Egypt, which sent us packing from the 2017 AFCON race, has an Argentine, Hector Cuper, in charge. In the soccer world, there are so many individuals from other climes who are thriving whether in charge of national teams or clubs. Neither of the two teams looking likely to reach the final of the UEFA Champions League (Real Madrid and Atletico Madrid) is coached by Spaniards.
The present debate makes me to reflect, and with regret, the lack of action by the NFF Board of 2010, which had discussions with Frenchman Herve Renard at the Africa Cup in Angola, but chose to sign Swede Lars Lagerback to take the Super Eagles to the World Cup in South Africa. Since then, Renard has won the Africa Cup with Zambia (2012) and Cote d’Ivoire (2015), and has now qualified Morocco for the 2017 finals.
In Africa, I am aware that in Ghana, the government pays the salary of Coach Avram Grant. The same thing happens in Egypt, and in most African countries. Why should Nigeria be different? How would we expect a federation that is always broke (because the Government gives it pittance, in line with its very low ranking of sports) to pay for a foreign coach?
The job of Mr. Dalung includes taking important memos to the Federal Executive Council. A memo in respect of the government paying for the employment of a foreign coach for the Super Eagles would be in order, much more useful than Dalung’s pastime of exhuming ‘dead’ bodies.
Incredibly, Dalung has spent more time, energy and resources on resurrecting the long –forgotten case of Chris Giwa, who continues to delude himself that he ‘won’ an election into office as NFF president. Giwa lost everywhere, including at the Court of Arbitration for Sports, a full six months before Dalung came into office.
Dalung’s friend added comic relief to the whole sordid drama when, in one of his ‘actions in charge’, appointed a deceased referee for a Nigeria league match involving his own club!
The sports minister is daily lampooning the NFF or simulating one crisis after the other. At a recent contract signing with Spanish Premier League, Dalung inelegantly and unnecessarily made references to “squabbles among stakeholders in Nigeria football.” Some minister of the Federal Republic!

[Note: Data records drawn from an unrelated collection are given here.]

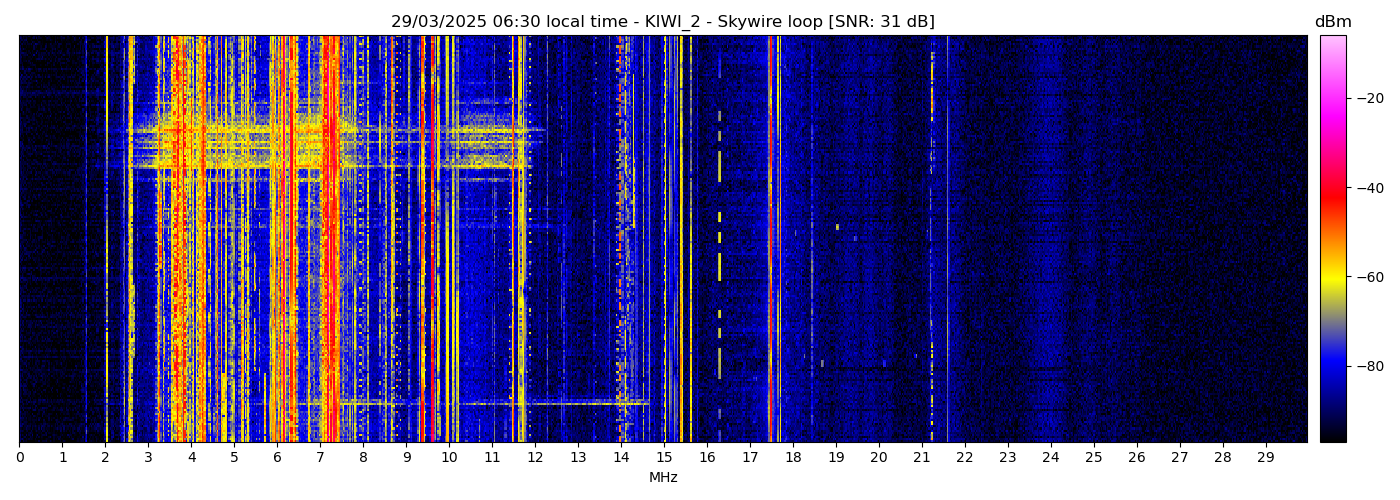Screen dimensions: 1400x500
Task: Click the spectrogram title text
Action: [x=662, y=22]
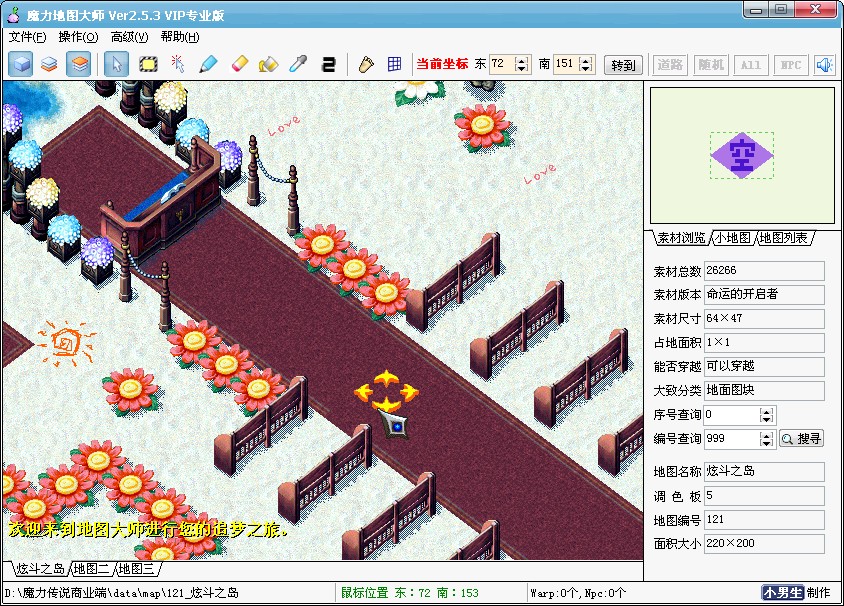The height and width of the screenshot is (606, 844).
Task: Activate the eraser tool
Action: point(238,64)
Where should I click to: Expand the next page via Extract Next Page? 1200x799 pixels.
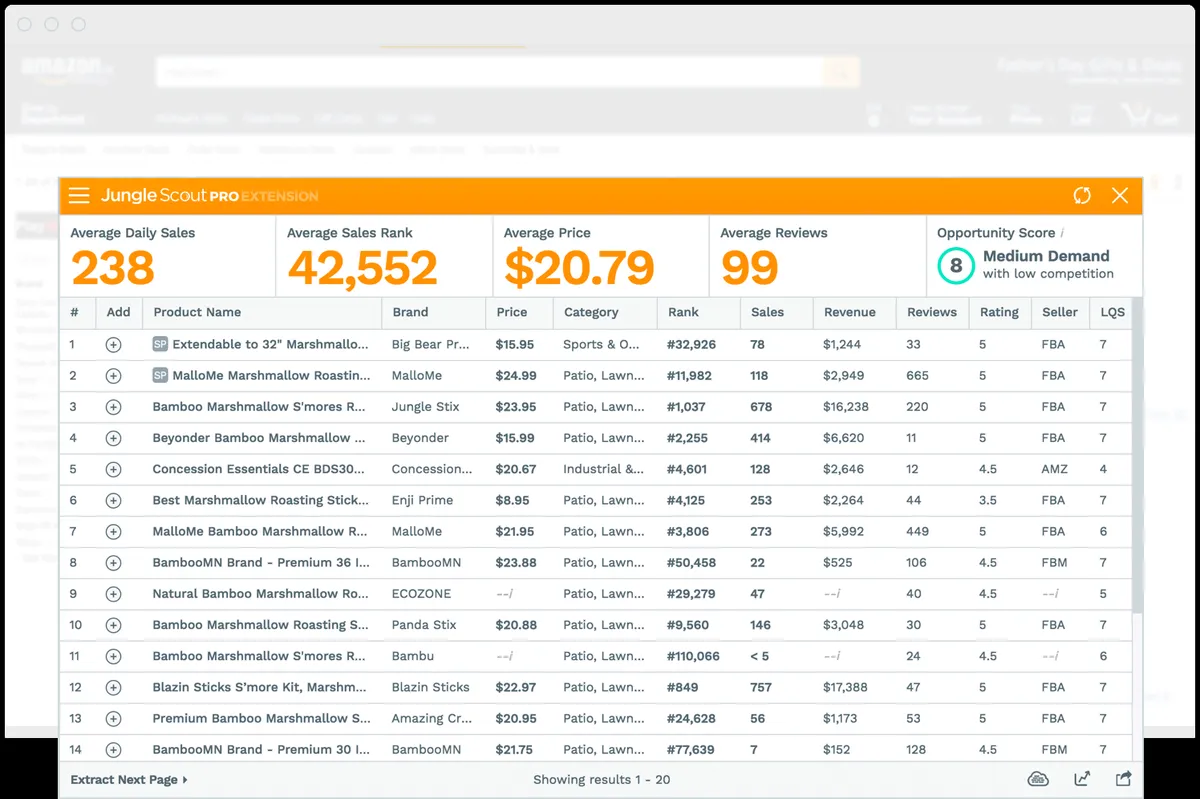point(129,780)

If as it claims, the government does not have enough money to give to football and still be able to take care of other critical sectors, it can enable legislation that will help the cause of sports. The tax holiday that is so much talked –about is not working because most of the big companies in Nigeria would rather not talk about sports sponsorship, after taking care of extra too many expenses along the way.
Rather, multinationals should and can contribute a percentage of their earnings to an escrow football, nay sports account, for coaching hire and training, and build the capacity of administrators to function optimally.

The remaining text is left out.